▸ PROVIDED RECORDS:
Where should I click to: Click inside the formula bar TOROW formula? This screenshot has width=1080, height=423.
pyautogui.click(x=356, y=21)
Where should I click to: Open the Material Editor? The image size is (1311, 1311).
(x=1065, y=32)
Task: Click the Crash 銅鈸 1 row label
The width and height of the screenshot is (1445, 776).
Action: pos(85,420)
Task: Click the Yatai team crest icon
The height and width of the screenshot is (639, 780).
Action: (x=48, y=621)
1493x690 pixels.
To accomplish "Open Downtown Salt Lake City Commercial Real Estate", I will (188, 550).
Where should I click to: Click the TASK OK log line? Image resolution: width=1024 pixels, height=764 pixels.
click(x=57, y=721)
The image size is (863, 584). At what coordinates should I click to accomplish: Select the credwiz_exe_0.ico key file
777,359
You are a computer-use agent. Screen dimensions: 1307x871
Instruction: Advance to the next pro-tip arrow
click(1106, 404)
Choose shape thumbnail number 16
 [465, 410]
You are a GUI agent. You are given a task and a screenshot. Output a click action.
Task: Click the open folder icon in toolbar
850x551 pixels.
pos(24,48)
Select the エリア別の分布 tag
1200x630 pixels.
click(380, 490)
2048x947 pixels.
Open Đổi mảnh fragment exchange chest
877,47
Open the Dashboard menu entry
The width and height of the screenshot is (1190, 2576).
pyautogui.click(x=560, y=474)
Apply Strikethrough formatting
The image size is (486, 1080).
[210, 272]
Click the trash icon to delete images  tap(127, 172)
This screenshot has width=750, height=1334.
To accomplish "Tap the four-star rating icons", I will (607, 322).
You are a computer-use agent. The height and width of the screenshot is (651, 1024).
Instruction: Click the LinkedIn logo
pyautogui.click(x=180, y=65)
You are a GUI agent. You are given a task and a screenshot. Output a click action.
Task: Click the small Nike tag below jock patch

▸ THE TASK:
Please write out all of the items above again, switching each "screenshot" to "screen capture" and leaving everything else unchanged.

▸ RESULT OF THE EXERCISE:
Where should I click to: Click inside the formula bar TOROW formula? This screen capture has width=1080, height=423.
pyautogui.click(x=356, y=21)
Where should I click to: Open the Material Editor? The image size is (1311, 1311).
(x=1065, y=32)
Task: Click the Crash 銅鈸 1 row label
The width and height of the screen capture is (1445, 776).
Action: pos(85,420)
Task: Click the Yatai team crest icon
The height and width of the screen capture is (639, 780).
Action: (x=48, y=621)
1493x690 pixels.
To accomplish "Open Downtown Salt Lake City Commercial Real Estate", I will (188, 550).
Where should I click to: Click the TASK OK log line? Image resolution: width=1024 pixels, height=764 pixels.
click(x=57, y=721)
The image size is (863, 584). At what coordinates should I click to accomplish: Select the credwiz_exe_0.ico key file
777,359
You are a computer-use agent. Screen dimensions: 1307x871
Instruction: Advance to the next pro-tip arrow
click(1106, 404)
Choose shape thumbnail number 16
 [465, 410]
You are a GUI agent. You are given a task and a screen capture. Output a click action.
Task: Click the open folder icon in toolbar
850x551 pixels.
pos(24,48)
Select the エリア別の分布 tag
1200x630 pixels.
click(380, 490)
2048x947 pixels.
Open Đổi mảnh fragment exchange chest
877,47
Open the Dashboard menu entry
The width and height of the screen capture is (1190, 2576).
pyautogui.click(x=560, y=474)
Apply Strikethrough formatting
The image size is (486, 1080).
[210, 272]
Click the trash icon to delete images  tap(127, 172)
This screen capture has width=750, height=1334.
To accomplish "Tap the four-star rating icons", I will (607, 322).
You are a computer-use agent. The height and width of the screen capture is (651, 1024).
Instruction: Click the LinkedIn logo
pyautogui.click(x=180, y=65)
You are a GUI agent. You are given a task and a screen capture. Output a click action.
Task: Click the small Nike tag below jock patch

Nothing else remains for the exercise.